Ms. [Krista] Tippett: [..] You speak of Tomas Tranströmer, Swedish poet who’s one of your “ports of refuge.” [..] you said something.. I'm always interested in how people describe what poetry works in us and of him you said the poems remember us and if we are perfectly still, give us a chance to catch sight of ourselves. Can you say a little bit about him — just, this person?

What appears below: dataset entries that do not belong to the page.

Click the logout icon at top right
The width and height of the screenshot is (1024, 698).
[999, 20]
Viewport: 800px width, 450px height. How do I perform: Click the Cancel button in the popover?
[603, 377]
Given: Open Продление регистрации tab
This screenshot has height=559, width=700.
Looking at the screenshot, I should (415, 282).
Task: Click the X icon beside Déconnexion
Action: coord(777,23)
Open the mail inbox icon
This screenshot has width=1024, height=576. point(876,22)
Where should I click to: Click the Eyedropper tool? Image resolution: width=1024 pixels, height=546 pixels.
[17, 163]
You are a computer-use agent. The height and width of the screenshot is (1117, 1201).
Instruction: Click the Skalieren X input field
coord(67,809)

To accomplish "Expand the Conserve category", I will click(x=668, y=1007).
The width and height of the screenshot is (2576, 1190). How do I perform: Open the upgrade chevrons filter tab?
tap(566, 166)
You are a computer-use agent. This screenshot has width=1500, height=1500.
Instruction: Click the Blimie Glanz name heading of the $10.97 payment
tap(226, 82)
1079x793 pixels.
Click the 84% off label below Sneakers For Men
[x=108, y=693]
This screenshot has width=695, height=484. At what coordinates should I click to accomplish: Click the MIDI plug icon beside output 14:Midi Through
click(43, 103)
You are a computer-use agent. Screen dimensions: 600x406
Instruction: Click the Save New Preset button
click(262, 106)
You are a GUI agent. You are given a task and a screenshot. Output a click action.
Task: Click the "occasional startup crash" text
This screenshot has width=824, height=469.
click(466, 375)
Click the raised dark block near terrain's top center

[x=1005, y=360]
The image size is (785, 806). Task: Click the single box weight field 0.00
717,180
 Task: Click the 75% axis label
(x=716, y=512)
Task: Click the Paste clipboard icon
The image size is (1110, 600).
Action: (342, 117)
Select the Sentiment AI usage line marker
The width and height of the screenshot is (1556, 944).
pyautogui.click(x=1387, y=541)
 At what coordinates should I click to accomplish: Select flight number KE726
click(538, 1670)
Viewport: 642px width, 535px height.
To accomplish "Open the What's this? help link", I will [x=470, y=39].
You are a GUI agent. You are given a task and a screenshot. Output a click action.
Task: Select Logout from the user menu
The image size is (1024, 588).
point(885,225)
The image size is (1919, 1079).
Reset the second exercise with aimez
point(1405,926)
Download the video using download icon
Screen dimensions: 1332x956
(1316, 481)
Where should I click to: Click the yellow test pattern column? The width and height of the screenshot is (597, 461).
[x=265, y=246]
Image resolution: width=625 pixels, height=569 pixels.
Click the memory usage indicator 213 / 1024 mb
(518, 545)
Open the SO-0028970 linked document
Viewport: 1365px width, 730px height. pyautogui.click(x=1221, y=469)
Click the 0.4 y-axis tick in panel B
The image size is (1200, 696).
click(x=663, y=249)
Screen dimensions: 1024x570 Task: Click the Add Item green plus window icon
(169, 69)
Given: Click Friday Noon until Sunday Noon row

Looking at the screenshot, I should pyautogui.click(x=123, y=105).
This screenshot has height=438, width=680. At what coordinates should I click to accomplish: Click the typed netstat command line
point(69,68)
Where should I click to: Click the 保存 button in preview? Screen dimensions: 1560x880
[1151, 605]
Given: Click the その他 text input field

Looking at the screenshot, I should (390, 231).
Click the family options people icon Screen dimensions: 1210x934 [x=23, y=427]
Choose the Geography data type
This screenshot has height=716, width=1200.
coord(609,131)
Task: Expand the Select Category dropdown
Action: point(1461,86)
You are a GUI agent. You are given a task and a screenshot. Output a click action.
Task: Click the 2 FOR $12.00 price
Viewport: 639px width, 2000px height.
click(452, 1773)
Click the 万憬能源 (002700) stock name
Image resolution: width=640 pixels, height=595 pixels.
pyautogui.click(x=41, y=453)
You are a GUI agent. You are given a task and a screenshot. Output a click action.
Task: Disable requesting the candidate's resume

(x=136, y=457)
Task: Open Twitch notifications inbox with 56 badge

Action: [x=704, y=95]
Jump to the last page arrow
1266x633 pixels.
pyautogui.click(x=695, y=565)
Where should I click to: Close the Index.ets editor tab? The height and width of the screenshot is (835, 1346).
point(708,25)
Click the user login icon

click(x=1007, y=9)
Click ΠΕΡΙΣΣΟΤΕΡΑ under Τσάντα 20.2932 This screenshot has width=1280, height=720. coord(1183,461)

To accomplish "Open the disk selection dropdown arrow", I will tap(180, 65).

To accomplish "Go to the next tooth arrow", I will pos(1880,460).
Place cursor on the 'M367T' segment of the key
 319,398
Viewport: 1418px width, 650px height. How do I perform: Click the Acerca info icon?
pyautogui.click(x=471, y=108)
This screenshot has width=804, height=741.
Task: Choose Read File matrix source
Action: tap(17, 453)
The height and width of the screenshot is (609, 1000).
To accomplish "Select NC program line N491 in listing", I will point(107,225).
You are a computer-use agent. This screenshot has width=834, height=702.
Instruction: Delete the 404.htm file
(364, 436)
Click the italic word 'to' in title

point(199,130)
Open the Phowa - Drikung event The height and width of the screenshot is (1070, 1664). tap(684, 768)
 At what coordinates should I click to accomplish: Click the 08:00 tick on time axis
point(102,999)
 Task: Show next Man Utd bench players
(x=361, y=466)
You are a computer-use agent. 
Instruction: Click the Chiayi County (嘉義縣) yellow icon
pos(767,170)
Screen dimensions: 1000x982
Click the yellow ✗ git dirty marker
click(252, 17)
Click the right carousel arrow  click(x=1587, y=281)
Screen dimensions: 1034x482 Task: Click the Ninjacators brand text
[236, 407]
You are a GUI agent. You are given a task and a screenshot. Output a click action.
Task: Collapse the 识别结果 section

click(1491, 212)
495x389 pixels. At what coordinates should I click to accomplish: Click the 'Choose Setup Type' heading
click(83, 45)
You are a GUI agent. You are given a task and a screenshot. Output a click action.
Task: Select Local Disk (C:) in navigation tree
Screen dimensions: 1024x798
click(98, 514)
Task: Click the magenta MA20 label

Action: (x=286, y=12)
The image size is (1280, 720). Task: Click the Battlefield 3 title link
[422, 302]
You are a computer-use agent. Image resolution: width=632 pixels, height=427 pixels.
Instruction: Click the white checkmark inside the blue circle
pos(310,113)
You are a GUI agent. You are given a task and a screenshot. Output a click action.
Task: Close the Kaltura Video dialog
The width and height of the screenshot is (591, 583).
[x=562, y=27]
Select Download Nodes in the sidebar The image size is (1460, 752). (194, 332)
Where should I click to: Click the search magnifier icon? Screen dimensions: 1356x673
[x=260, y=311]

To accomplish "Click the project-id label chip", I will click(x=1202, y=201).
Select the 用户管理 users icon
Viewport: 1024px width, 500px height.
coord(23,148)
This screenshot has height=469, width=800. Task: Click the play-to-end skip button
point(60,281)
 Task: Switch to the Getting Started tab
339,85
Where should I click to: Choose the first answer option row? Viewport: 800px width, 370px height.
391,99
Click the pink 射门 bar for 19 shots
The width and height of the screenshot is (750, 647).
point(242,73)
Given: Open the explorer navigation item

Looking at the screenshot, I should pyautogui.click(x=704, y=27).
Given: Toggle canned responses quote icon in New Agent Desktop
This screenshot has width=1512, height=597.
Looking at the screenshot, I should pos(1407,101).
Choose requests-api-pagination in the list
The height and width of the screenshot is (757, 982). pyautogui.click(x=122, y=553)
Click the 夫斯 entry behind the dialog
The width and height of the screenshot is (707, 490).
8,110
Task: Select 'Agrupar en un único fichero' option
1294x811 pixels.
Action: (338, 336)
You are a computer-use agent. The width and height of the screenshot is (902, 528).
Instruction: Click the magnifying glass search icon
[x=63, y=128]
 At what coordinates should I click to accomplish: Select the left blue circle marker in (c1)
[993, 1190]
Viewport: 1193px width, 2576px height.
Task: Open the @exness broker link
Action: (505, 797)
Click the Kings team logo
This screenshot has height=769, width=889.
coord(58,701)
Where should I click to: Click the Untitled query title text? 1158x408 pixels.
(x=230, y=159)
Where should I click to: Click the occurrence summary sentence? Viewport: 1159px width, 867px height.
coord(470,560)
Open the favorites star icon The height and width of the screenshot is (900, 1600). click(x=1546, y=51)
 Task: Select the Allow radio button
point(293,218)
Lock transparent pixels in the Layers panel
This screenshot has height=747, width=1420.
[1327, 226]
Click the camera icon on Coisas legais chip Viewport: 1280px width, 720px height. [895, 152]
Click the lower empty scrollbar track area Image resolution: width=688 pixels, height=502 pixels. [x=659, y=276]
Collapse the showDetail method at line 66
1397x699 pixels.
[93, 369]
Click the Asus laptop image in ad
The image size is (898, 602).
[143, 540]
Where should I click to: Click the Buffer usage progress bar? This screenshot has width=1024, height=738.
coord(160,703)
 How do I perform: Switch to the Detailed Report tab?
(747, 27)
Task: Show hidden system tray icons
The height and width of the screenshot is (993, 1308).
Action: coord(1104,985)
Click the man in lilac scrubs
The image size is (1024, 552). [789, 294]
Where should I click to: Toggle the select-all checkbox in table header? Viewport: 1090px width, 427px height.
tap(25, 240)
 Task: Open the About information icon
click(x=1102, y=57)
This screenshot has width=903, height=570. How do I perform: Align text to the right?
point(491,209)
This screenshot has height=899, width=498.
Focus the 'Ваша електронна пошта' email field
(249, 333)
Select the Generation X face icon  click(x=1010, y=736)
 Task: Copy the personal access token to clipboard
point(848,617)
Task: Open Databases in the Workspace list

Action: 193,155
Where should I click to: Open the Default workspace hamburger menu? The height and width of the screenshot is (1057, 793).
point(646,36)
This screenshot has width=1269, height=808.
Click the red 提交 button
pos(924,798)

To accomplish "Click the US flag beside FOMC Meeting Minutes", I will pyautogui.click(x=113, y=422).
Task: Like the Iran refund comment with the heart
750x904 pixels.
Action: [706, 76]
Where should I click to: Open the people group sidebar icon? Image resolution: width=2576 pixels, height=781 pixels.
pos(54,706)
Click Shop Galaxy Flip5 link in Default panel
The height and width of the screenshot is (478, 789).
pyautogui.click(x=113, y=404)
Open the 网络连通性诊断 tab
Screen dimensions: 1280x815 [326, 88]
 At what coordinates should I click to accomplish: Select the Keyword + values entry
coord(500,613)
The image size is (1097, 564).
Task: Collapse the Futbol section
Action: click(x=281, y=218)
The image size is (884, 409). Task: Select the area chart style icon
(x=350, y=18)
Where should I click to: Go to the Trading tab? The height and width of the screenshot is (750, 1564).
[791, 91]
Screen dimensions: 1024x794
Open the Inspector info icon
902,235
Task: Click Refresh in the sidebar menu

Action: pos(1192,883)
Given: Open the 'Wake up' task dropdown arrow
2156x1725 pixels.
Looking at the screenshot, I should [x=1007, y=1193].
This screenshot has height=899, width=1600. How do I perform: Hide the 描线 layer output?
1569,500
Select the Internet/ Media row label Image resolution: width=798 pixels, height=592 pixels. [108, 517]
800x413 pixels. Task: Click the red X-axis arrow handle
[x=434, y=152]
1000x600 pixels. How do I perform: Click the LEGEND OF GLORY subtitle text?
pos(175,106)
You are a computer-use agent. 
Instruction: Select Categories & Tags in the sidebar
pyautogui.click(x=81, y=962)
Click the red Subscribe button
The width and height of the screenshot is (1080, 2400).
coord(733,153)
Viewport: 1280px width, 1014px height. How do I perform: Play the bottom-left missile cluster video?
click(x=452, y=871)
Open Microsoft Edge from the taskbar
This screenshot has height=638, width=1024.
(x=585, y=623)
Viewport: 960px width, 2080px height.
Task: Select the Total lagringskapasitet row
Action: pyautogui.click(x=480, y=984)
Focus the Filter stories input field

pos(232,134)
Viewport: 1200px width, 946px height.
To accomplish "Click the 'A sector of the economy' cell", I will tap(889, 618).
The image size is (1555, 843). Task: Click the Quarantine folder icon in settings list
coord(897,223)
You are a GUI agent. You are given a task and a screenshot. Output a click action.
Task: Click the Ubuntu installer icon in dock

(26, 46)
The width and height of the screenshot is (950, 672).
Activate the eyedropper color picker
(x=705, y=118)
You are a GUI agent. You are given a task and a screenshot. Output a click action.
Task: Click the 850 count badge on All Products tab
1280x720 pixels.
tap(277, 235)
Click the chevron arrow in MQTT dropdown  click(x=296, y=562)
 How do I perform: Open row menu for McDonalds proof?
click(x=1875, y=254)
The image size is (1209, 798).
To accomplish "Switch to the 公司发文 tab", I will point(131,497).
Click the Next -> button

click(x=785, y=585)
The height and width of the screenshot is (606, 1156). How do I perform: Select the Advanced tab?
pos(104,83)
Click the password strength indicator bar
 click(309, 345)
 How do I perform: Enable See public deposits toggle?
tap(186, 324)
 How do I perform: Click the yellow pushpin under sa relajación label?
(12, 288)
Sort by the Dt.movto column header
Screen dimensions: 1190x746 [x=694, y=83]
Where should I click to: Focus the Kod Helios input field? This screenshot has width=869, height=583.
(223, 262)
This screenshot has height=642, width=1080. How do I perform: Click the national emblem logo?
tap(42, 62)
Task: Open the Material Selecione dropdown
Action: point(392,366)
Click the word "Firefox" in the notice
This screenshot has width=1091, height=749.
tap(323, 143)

Mr. [Teju] Cole: I’m going to go back to a word I used earlier, which is how much help we need. We sometimes think of culture as something we go out there and consume. And this especially happens around clever people, smart people — “Have you read this? Did you check out that review? Do you know this poet? What about this other poet?” Blah blah blah. And we have these checkmarks — “I read 50 books last year” — and everybody wants to be smart and keep up. I find that I’m less and less interested in that, and more and more interested in what can help me and what can jolt me awake. Very often, what can jolt me awake is stuff that is written not for noonday but for the middle of the night. And that has to do with — again, with the concentration of energies in it.
Tomas Tranströmer, the Swedish poet, who died — can’t remember; maybe 2013 he died. He seemed to have unusual access to this membrane between this world and some other world that, as Paul Éluard said, is also in this one. Tranströmer, in his poetry, keeps slipping into that space.
In any case, I just found his work precisely the kind of thing I wanted to read in the silence of the middle of the night and feel myself escaping my body in a way that I become pure spirit, in a way. I remember when he won the Nobel Prize, which was in 2011. We live in an age of opinion, and people always have opinions, especially about things they know nothing about. So people who were hearing about Tranströmer for the first time that morning were very grandly opining that his collected works come to maybe 250 pages, that how could he possibly get the Nobel Prize for that slender body of work? — which, of course, was missing the fact that each of these pages was a searing of the consciousness that was only achieved at by great struggle. I think the best thing to compare him to is the great Japanese poets of haiku, like Kobayashi or Basho.